Ob dem Understatement oder Ernüchterung zugrunde liegt, lässt sich auch wegen Unkenntnis der verwendeten Sprache nicht beurteilen. Aber das Resultat des Zusammenspiels beider Komponenten ist wirkungsvoll, und der abschließende Remix von Walton mit seinen stotternden Kicks und Hi-Hats bildet einen clubbigen und angemessenen Abschluss. Mathias Schaffhäuser
The Black Dog – Music For Dead Airports (Dust Science)
Brianos Enos Definition entsprechend war Ambient eine Musik, die „gleichermaßen ignorierbar wie interessant” ist. Tatsächlich hatte Eno sein Album Music For Airports 1978 als Hintergrundmusik für Flughafenterminals konzipiert. Das, was The Black Dog 2010 als Musik für echte Flughäfen verkauften, ist am Ende aber bloß ein Album zwischen Ambient und Dub Techno. So richtig gut gealtert ist es nicht.
****
*Zu erledigen:*
1) Wofür hatte Eno sein Album Music For Airports laut der Plattenkritik ursprünglich gedacht?
2) Zitiere aus der Plattenkritik die Stelle, die mit „Ob dem Understatement“ anfängt und bis „ist es nicht.“ geht.

(Datensätze zur Zielposition)
****
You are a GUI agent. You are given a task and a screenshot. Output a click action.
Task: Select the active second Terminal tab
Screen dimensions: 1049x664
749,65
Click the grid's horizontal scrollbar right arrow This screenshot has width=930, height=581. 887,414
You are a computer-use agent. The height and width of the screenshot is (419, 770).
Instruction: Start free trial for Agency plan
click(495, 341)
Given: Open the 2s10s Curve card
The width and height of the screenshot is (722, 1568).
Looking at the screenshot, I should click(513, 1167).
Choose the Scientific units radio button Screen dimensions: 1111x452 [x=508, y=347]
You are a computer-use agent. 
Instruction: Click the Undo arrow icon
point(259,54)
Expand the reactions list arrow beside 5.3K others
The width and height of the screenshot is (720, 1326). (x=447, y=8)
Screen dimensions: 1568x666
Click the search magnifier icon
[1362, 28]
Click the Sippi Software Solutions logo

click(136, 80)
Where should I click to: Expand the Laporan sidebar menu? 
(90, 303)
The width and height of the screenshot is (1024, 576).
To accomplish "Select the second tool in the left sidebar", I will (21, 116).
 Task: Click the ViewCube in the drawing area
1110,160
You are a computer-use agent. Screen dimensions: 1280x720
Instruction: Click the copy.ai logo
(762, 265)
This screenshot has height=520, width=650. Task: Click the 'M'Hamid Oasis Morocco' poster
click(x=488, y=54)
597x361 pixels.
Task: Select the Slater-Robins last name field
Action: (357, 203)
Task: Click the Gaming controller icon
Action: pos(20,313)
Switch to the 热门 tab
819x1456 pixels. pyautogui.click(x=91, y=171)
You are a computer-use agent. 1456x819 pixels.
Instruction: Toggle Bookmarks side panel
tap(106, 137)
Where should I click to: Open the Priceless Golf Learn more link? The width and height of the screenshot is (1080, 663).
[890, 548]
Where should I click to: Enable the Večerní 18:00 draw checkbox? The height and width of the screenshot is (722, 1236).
****
*Erwartete Antworten:*
1) Als Hintergrundmusik für Flughafenterminals.

2)
Ob dem Understatement oder Ernüchterung zugrunde liegt, lässt sich auch wegen Unkenntnis der verwendeten Sprache nicht beurteilen. Aber das Resultat des Zusammenspiels beider Komponenten ist wirkungsvoll, und der abschließende Remix von Walton mit seinen stotternden Kicks und Hi-Hats bildet einen clubbigen und angemessenen Abschluss. Mathias Schaffhäuser
The Black Dog – Music For Dead Airports (Dust Science)
Brianos Enos Definition entsprechend war Ambient eine Musik, die „gleichermaßen ignorierbar wie interessant” ist. Tatsächlich hatte Eno sein Album Music For Airports 1978 als Hintergrundmusik für Flughafenterminals konzipiert. Das, was The Black Dog 2010 als Musik für echte Flughäfen verkauften, ist am Ende aber bloß ein Album zwischen Ambient und Dub Techno. So richtig gut gealtert ist es nicht.